_Requests_
1 – From the magnetic powder passage, list every ferrite it gives as an example of a hexagonal type ferrite.
2 – Duplicate the magnetic powder passage from "The ferrite powder" up to and including "or Li-based ferrite.", keeping every character unchanged.

_Supplied passage_
####

The ferrite powder particles may include, for example, at least one of a spinel type ferrite such as Mg—Zn— based ferrite, Mn—Zn— based ferrite, Mn—Mg— based ferrite, Cu—Zn— based ferrite, Mg—Mn—Sr— based ferrite or Ni—Zn— based ferrite; a hexagonal type ferrite such as Ba—Zn— based ferrite, Ba—Mg— based ferrite, Ba—Ni— based ferrite, Ba—Co— based ferrite or Ba—Ni—Co— based ferrite; and a garnet type ferrite such as Y-based ferrite or Li-based ferrite.

The metal magnetic powder particles may include one or more selected from the group consisting of iron (Fe), silicon (Si), chromium (Cr), cobalt (Co), molybdenum (Mo), aluminum (Al), niobium (Nb), copper (Cu) and nickel (Ni). For example, the metal magnetic powder particles may be one or more of pure iron powder particles, Fe—Si— based alloy powder particles, Fe—Si—Al— based alloy powder particles, Fe—Ni— based alloy powder particles, Fe—Ni—Mo— based alloy powder particles, Fe—Ni—Mo—Cu— based alloy powder particles, Fe—Co—based alloy powder particles, Fe—Ni—Co— based alloy powder particles, Fe—Cr— based alloy powder particles, Fe—Cr—Si— based alloy powder particles, Fe—Si—Cu—Nb— based alloy powder particles, Fe—Ni—Cr— based alloy powder particles and Fe—Cr—Al— based alloy powder particles.

The metal magnetic powder particles may be amorphous or crystalline. For example, the metal magnetic powder particles may be Fe—Si—B—Cr based amorphous alloy powder particles, and are not necessarily limited thereto.

####

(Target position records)
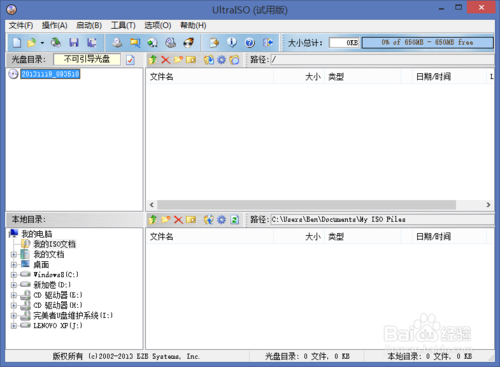The image size is (500, 367).
Task: Expand the Windows8(C:) drive node
Action: [x=14, y=275]
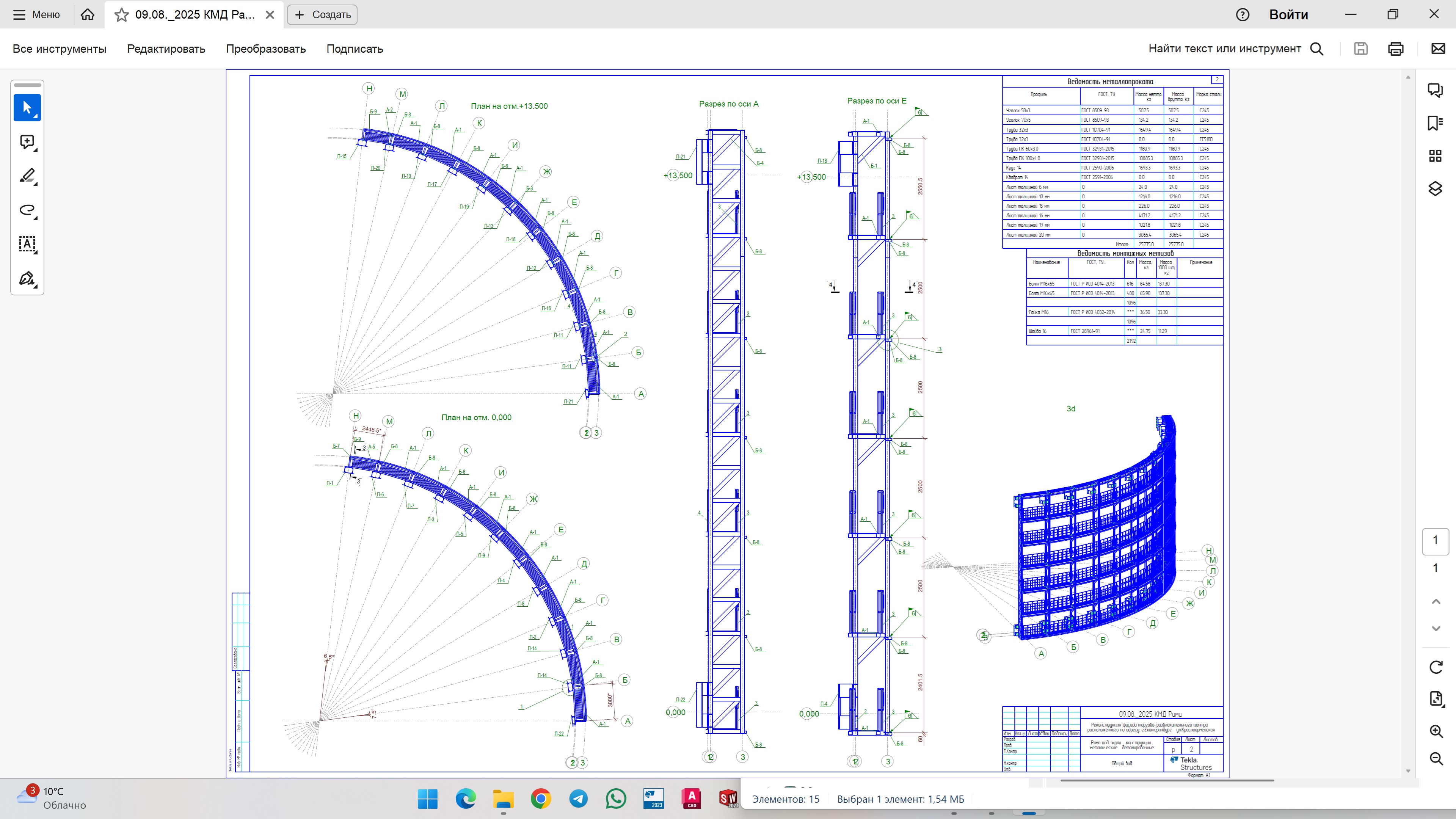Zoom in using the magnifier plus
The image size is (1456, 819).
(x=1436, y=731)
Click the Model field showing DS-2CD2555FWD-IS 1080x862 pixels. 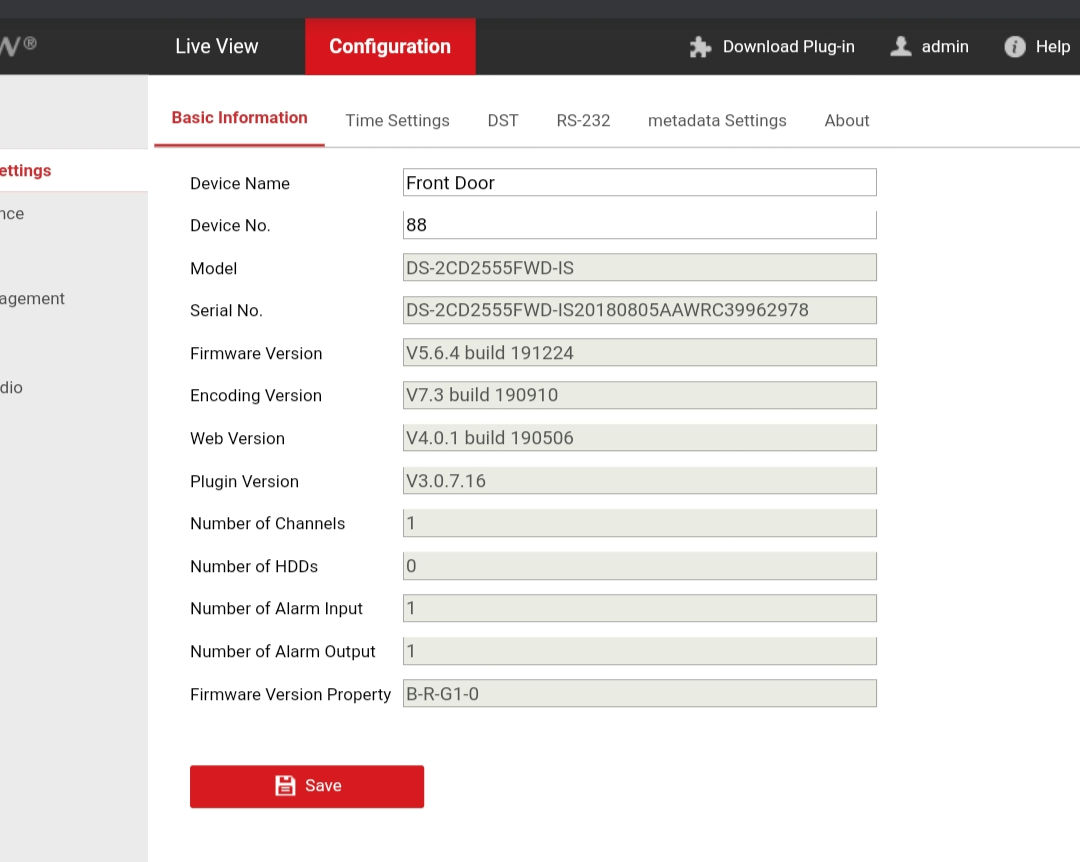click(x=639, y=268)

####

_Results for the exercise_
1 –
Ba—Zn— based ferrite
Ba—Mg— based ferrite
Ba—Ni— based ferrite
Ba—Co— based ferrite
Ba—Ni—Co— based ferrite

2 –
The ferrite powder particles may include, for example, at least one of a spinel type ferrite such as Mg—Zn— based ferrite, Mn—Zn— based ferrite, Mn—Mg— based ferrite, Cu—Zn— based ferrite, Mg—Mn—Sr— based ferrite or Ni—Zn— based ferrite; a hexagonal type ferrite such as Ba—Zn— based ferrite, Ba—Mg— based ferrite, Ba—Ni— based ferrite, Ba—Co— based ferrite or Ba—Ni—Co— based ferrite; and a garnet type ferrite such as Y-based ferrite or Li-based ferrite.